To compound this disregard for people struggling to get by on poverty pay, there is also nothing in this bill that discourages employers from using the brutal fire and rehire tactics to force through permanent wage cuts.

The timings of the tax proposals set out in the bill also betray the reality of the government’s attitude to inequality. It pushes through a tax threshold freeze for low and middle income earners but delays corporation tax increases, which there is already speculation could be dropped in a pre-election give away to business.

Plus the bill contains no action to fulfil the much publicised proposals to equalise the rate of capital gains tax with income tax. Instead, the bill proposes ‘super deductions’ tax reliefs – a huge giveaway to large corporations.

Tax reliefs have a long history of corporate abuse and failure to meet their stated objectives – entrepreneurs allowance, patent box and tonnage tax. Unless legislative protections are put in place, there will be huge opportunities for tax abuse and waste, a level of corporate looting that could make the billions at stake in crony contracts and Greensill scandals look like chicken feed in comparison. 

Similarly, past track records demonstrate the bill’s proposals for free ports unless strictly regulated open up a vista of tax abuse, wage undercutting and the draining of investment from surrounding regions. It cannot be right that the government’s free ports will be in place before the OBR has done any assessment of their merit. 

Nothing exposes the vacuity of this bill more than its failure to address the existential threat of climate change with firm action. There is nothing in this bill that dictates the priority and the scale of investment and action needed.

If there is one thing that people may be beginning to learn in recent months is that the promises of the Prime Minister and the policies of the Chancellor do not generally coincide with either reality or the truth.

What this finance bill evidences starkly is the level of the corporate capture of this government.
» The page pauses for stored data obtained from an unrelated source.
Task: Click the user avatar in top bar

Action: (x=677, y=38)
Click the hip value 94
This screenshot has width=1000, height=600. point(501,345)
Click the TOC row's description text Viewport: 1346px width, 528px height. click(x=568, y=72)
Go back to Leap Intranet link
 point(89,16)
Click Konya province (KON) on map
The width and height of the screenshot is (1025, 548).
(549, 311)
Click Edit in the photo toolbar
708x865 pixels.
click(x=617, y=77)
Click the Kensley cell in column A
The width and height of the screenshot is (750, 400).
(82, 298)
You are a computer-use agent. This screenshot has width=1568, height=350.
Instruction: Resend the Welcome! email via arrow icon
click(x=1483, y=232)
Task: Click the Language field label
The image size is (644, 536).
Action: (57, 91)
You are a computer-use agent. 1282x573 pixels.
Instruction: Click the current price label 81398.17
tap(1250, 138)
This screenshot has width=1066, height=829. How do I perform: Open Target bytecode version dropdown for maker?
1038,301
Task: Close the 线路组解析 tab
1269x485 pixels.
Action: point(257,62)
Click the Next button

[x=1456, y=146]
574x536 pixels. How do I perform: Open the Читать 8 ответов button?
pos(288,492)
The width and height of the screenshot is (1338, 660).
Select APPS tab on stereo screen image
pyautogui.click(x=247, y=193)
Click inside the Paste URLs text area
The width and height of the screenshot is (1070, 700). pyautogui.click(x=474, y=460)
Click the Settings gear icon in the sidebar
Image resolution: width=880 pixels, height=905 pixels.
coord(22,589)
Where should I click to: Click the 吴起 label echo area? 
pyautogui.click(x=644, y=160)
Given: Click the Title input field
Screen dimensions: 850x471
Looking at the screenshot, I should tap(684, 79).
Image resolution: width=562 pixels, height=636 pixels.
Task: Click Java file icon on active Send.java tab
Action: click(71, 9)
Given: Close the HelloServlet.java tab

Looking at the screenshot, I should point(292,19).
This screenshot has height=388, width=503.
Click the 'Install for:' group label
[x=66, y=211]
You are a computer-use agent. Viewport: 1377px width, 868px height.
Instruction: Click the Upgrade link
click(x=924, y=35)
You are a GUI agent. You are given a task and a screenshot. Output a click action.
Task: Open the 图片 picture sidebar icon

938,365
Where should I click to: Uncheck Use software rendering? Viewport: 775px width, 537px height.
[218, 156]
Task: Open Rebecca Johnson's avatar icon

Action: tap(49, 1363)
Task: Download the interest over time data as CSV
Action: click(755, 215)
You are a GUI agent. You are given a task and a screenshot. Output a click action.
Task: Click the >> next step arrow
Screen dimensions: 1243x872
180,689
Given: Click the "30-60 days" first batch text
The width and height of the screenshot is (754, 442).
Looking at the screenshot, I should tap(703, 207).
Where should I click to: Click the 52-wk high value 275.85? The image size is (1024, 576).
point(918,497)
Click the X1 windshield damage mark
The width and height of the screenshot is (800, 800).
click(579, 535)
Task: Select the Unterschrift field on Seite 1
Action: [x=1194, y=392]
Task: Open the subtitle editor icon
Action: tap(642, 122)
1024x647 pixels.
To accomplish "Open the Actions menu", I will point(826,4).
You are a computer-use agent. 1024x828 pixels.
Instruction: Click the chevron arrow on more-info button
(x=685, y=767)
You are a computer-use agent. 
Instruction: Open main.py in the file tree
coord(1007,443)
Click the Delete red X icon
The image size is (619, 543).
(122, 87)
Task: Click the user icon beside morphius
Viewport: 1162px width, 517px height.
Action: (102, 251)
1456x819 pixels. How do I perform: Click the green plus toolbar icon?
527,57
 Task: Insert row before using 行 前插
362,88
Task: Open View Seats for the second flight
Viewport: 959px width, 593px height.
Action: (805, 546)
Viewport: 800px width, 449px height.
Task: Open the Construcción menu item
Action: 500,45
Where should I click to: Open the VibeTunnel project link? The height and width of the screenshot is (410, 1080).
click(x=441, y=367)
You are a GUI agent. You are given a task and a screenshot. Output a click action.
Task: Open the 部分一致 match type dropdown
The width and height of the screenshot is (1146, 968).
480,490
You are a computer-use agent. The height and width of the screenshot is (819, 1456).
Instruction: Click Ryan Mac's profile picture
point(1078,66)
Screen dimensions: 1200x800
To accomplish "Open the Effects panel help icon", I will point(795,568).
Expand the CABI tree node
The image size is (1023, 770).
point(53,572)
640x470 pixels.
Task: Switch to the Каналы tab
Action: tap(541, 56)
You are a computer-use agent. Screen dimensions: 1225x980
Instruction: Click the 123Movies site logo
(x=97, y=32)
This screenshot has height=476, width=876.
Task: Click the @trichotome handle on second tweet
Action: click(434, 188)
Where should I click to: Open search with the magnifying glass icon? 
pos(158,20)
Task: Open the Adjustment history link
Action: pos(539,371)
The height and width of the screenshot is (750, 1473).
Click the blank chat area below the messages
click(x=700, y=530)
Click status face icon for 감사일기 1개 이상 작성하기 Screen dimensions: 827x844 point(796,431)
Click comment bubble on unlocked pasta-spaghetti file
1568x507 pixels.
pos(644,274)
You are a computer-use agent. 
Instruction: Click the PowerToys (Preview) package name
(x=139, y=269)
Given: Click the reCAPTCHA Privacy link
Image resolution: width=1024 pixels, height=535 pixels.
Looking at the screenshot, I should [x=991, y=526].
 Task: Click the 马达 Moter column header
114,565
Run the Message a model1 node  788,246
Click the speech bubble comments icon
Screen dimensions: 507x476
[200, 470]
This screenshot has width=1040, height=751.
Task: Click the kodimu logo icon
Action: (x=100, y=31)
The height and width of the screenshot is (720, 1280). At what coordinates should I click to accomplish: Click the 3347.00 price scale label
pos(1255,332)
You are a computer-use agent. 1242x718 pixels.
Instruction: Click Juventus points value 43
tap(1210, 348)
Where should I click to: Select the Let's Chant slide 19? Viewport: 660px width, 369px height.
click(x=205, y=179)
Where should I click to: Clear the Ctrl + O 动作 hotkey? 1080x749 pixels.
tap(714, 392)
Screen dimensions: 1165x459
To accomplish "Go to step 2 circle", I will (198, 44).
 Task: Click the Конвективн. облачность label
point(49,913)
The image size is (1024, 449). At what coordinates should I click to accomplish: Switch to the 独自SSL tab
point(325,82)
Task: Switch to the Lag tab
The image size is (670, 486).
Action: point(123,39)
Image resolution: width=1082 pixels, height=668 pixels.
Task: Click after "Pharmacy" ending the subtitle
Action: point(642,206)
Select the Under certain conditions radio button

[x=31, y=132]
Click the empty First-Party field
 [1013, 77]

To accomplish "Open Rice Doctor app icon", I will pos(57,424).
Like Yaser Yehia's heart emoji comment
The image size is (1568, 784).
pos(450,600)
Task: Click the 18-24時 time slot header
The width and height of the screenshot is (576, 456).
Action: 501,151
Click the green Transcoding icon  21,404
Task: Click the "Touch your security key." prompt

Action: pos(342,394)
This is a finance bill for the corporations, not the people.

Before the much heralded corporation tax rises ever happen, corporations will be compensated with huge tax relief subsidies: a massive tax giveaway to the corporations paid for by tax rises on working people.

Far from building back better, this finance bill lays the foundations for widening inequality, a low pay insecure work economy complemented by tax abuse and with crony capitalism embedded.

The test of the government’s purpose in this bill will be its attitude to the inevitable amendments that will be tabled to seek to:

  • Protect the lowest paid from the stealth tax increases of threshold freezes
  • Ensure tax reliefs are not used as methods of tax abuse
  • Prevent ministerial interference 
  • Tackle low pay and exploitation 
  • And ensure responsibilities to tackle climate change are upheld.

We’ll see then if this is a government for the people or the corporations.